I just read in the LRB an enjoyable review by James Wolcott of the selected letters of William Styron.

Sometimes, when I read pieces like this, which express strong opinions, I find myself getting carried along. Am I agreeing with what’s being said too easily, am I being too fickle, is there another view I’m ignoring? Or perhaps that doesn’t matter? What’s more to the point is the energy and the colour in the writing. We don’t have to agree/disagree with everything that’s put in front of us, and either way we can still enjoy the force in the writing.

Among various choice details in this review, one note that particularly resonated with me is a comment about a lost literary culture of ‘larger-than-life’ set against ‘the small-time pantomime we have today’.

Knock each other as they may in print, old-pro novelists harbour a crusty collegiality borne of the awareness of the attrition involved in pushing that cannon up the hill, enduring false starts, racking fatigue, spent livers, sunken eyeballs, crises of faith, year-round seasonal affective disorder and carpal tunnel syndrome, only to stagger into publication day and have Michiko Kakutani of the New York Times nail them in the neck with a poison blowdart.

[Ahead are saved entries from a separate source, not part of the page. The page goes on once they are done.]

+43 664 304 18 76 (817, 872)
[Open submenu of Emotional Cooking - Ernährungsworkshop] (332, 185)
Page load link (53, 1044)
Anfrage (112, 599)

I guess that larger-than-life had its own trappings, and we have to see through the veneer of glamour and celebrity in that literary mondo (I’m sure some of these figures would be frantically checking their Amazon rankings today). We can get too easily nostalgic. But it does bring to mind Norma Desmond: ‘It’s the books that got small!’ Good writing needs personality, and personality is probably helped by having some personalities write it in the first place. I can think of a few at work today, but perhaps not enough (and probably more poets than novelists).

I do remember reading Sophie’s Choice, too, and it being one of those first grown-up books to leave a strong impression on me. Styron does have a rich prose style, and perhaps for too long I carried with me the sense that grown-up writing needed to be so … flamboyant. Which it can, of course – if you can do it. And he could, and he told great stories, and filled them with characters we cared about.

Wolcott’s review is certainly worth a read, and I’m also going to have to remember to pop in on his blog every now and then. And I ought to get those letters, too.